Disclosing the true atomic structure of {001} facets in shape-engineered TiO2 anatase nanoparticles

Abstract

In the last decade shape-engineering of TiO₂ anatase nanoparticles (NPs) has attracted increasing attention owing to the possibility to maximize the presence of {001} facets, which have been reported to show peculiar adsorption, electronic, and (photo)catalytic properties. It is well-known that the anatase (001) surface is prone to reconstruction and several models have been proposed and validated by DFT calculations and single crystal studies. However, its true atomic structure in shape-engineered TiO₂ anatase nanoparticles often remains elusive. In this study we shed light on this issue combining IR spectroscopy of CO adsorbed at very low temperature and thorough DFT modelling.
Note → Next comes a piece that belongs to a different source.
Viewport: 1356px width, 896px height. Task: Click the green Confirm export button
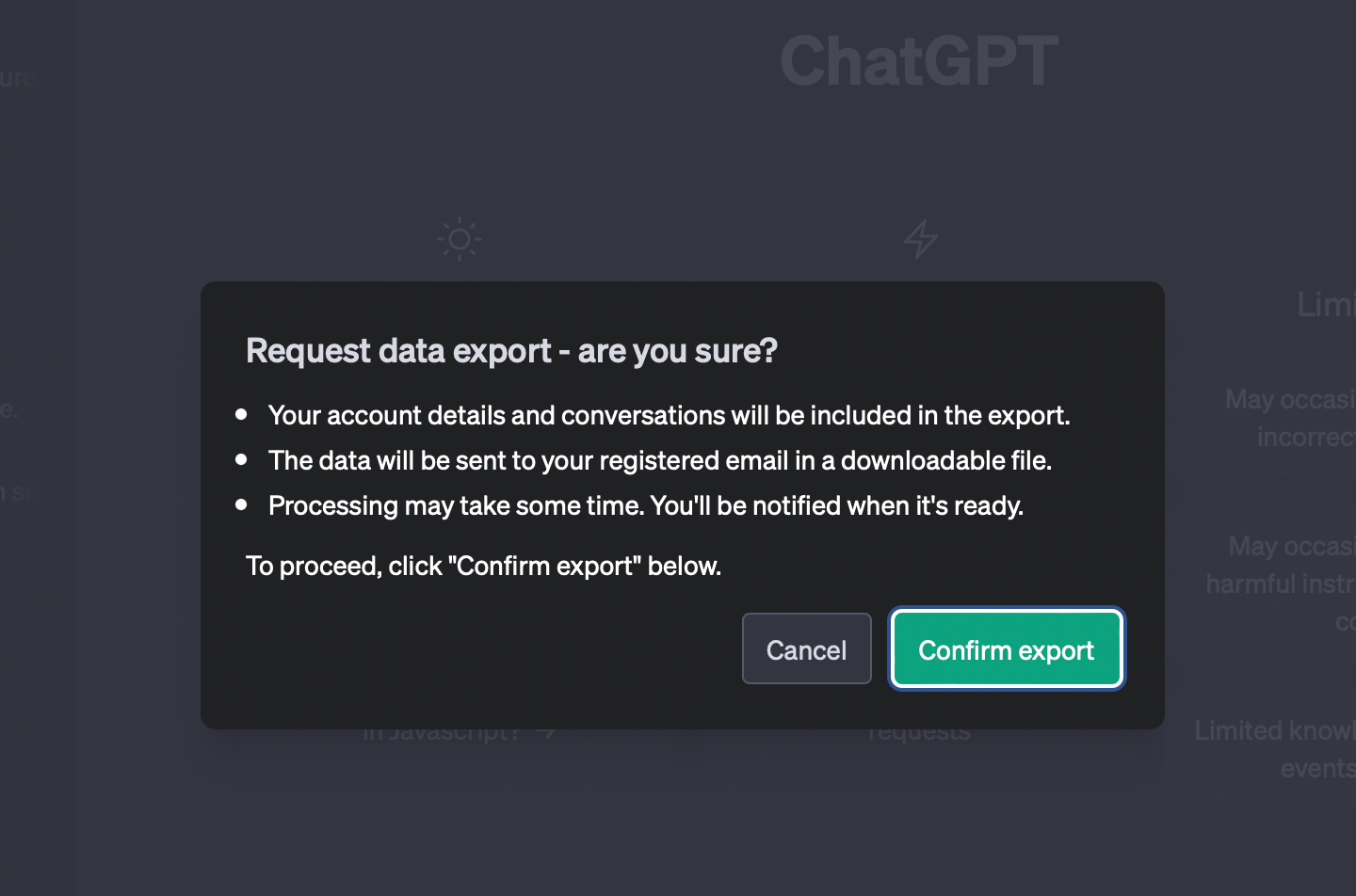1006,649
Our results show that the thermal treatment in oxygen, performed to remove the capping agents (i.e., fluorides) employed in the synthesis of shape-controlled NPs, leads to a reconstruction of the {001} facets which is compatible with an “add-oxygen” model (AOM) and not with the most commonly reported “add-molecule” model (ADM). These findings can guide future experimental and computational studies highlighting that the AOM reconstruction is the most appropriate model to describe the properties and reactivity of the {001} facets in shape-controlled TiO₂ nanoparticles after thermal removal of fluorides.